● **Exercise requirements**: Copy word for word the rows from the line that contains "You are a computer-use agent." through the end of the rows, including both ends, and leave the pictures out of your copy.

● **Dataset entries**:
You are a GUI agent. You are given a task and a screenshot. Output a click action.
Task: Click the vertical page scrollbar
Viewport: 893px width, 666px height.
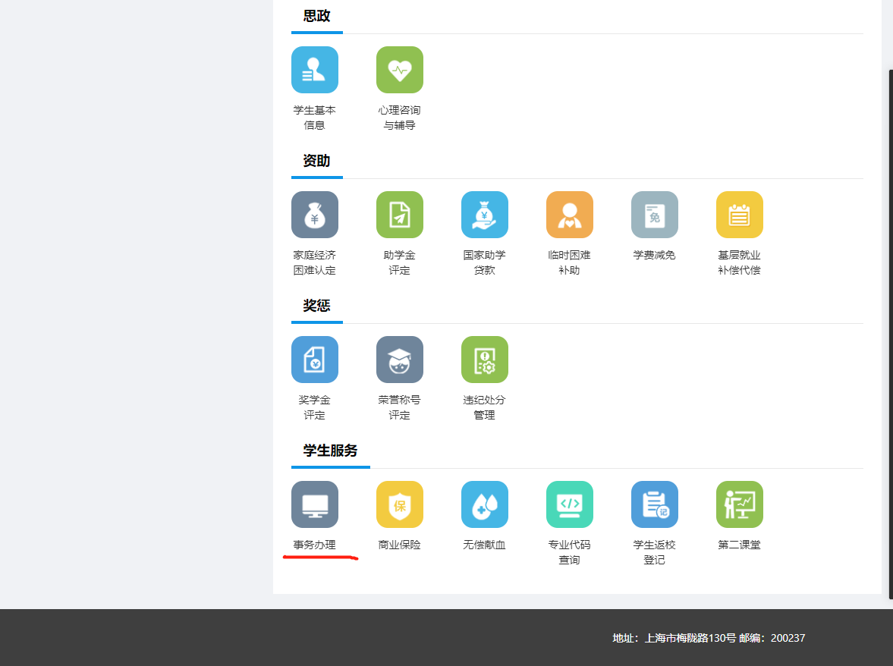[890, 334]
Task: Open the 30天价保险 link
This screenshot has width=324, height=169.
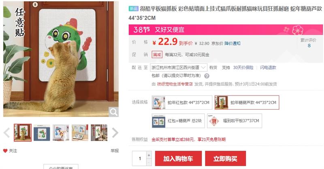Action: (243, 67)
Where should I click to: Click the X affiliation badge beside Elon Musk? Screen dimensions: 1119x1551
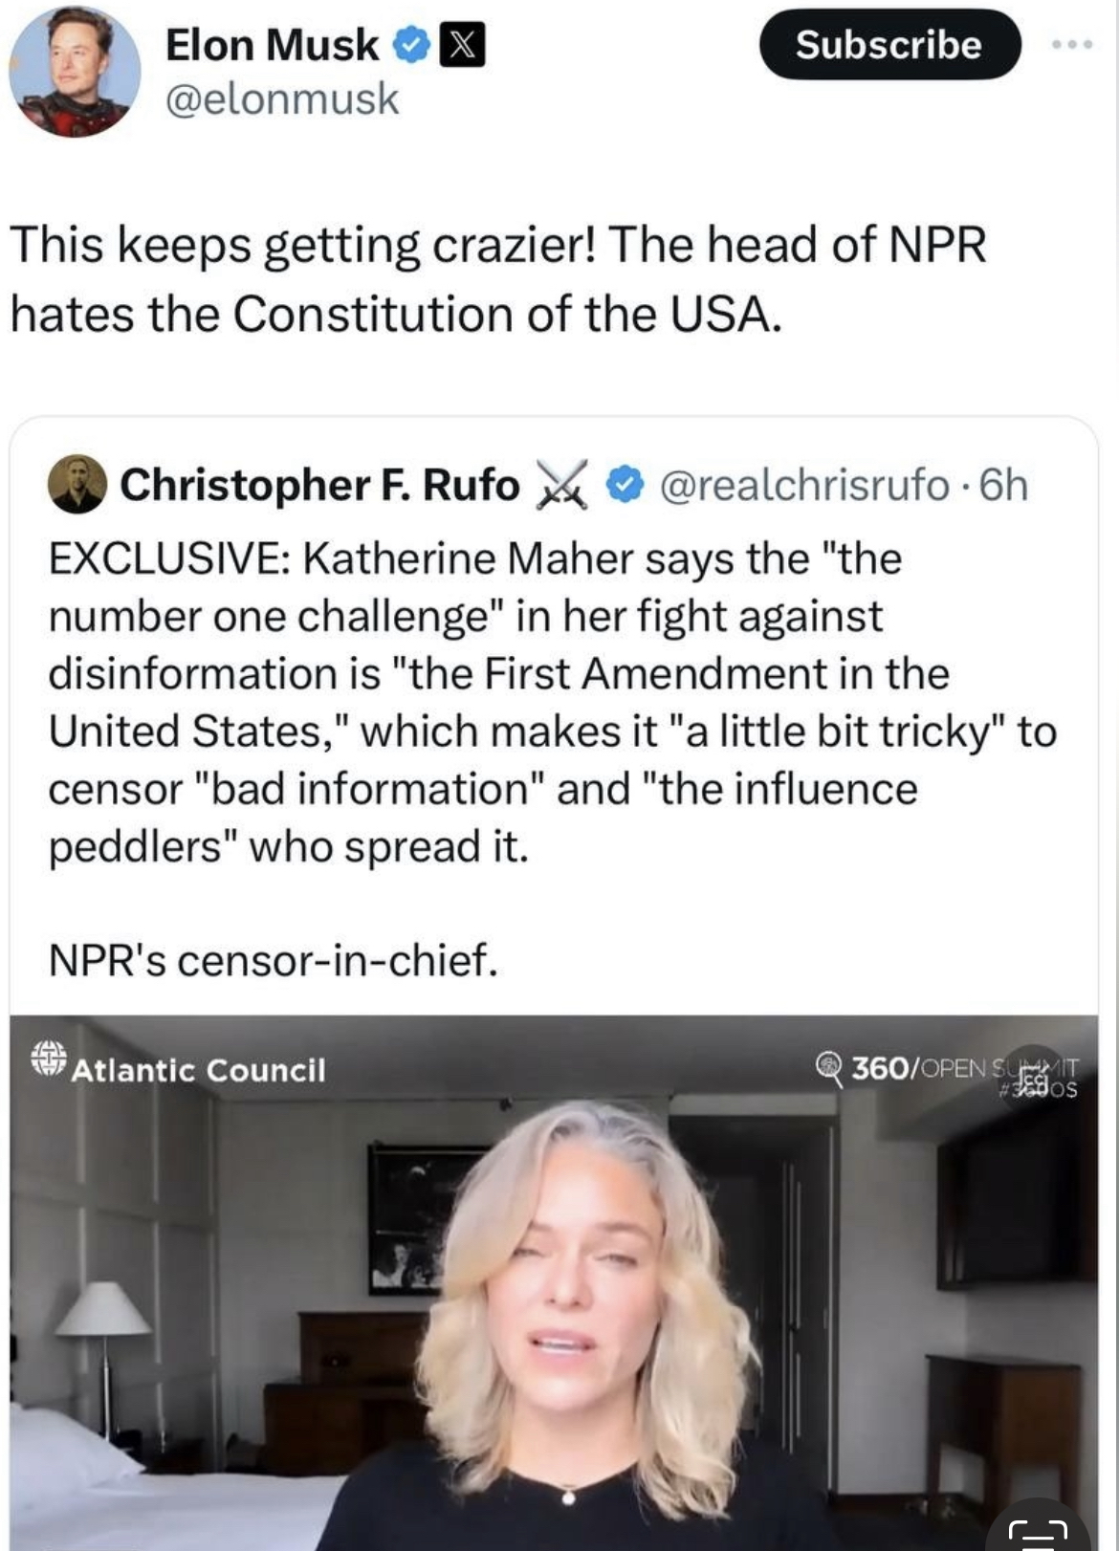click(462, 46)
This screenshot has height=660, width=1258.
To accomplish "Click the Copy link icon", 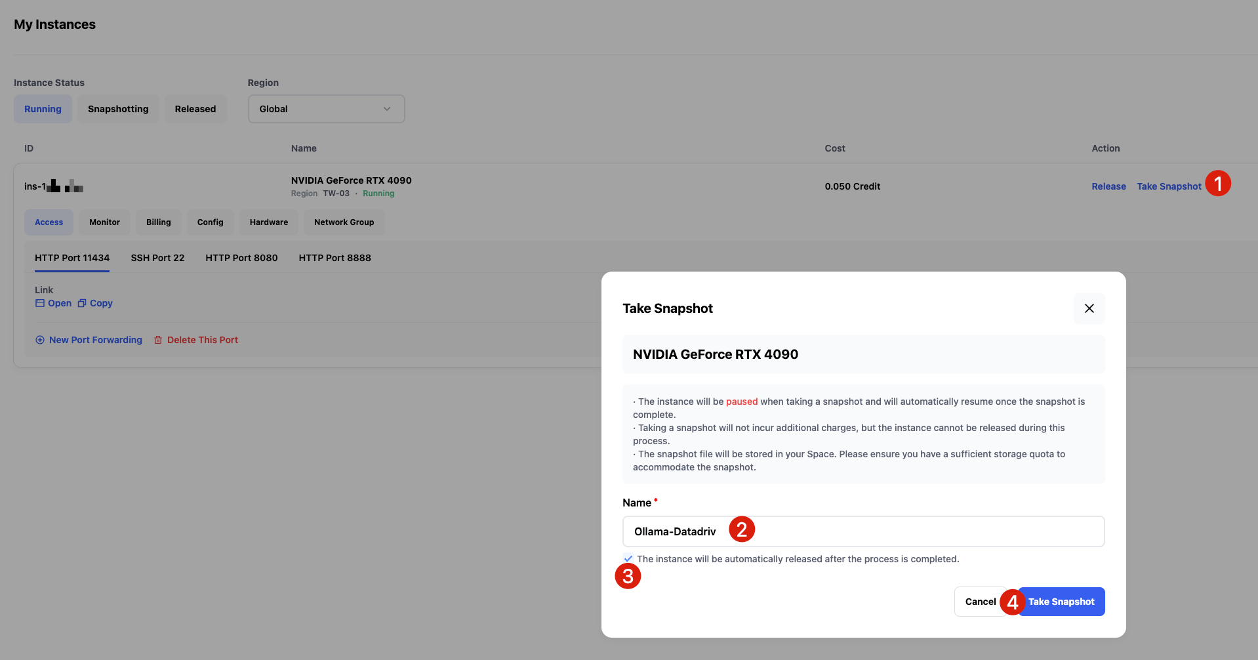I will pyautogui.click(x=82, y=303).
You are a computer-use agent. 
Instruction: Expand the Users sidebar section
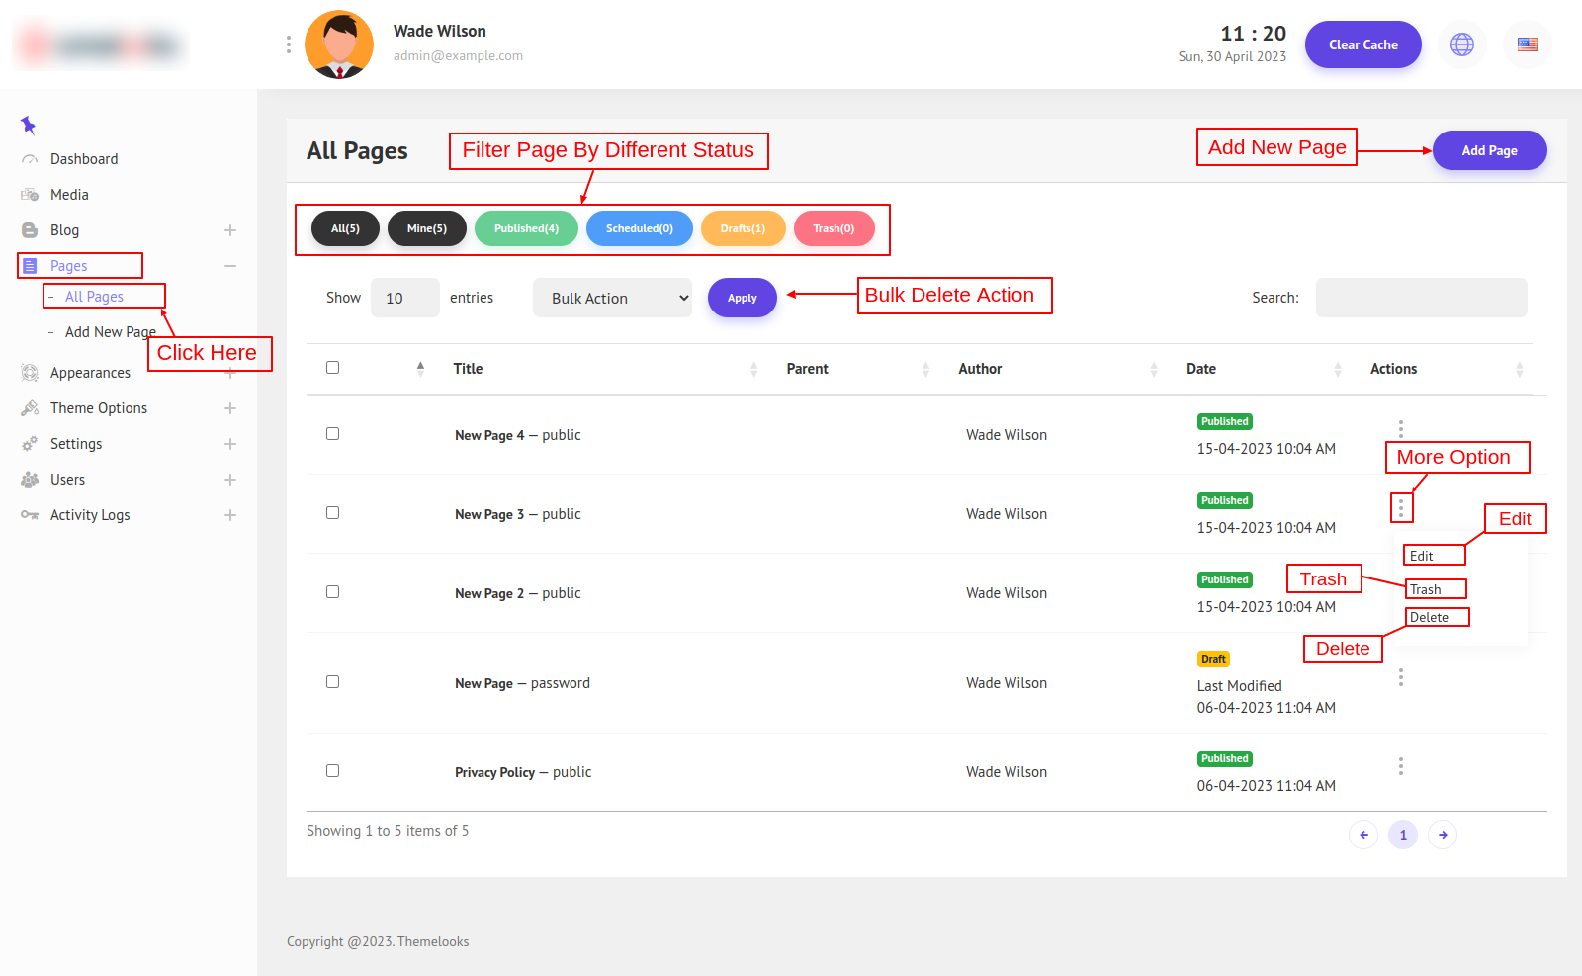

● **Written answer**:
You are a computer-use agent. 
Instruction: Expand the Users sidebar section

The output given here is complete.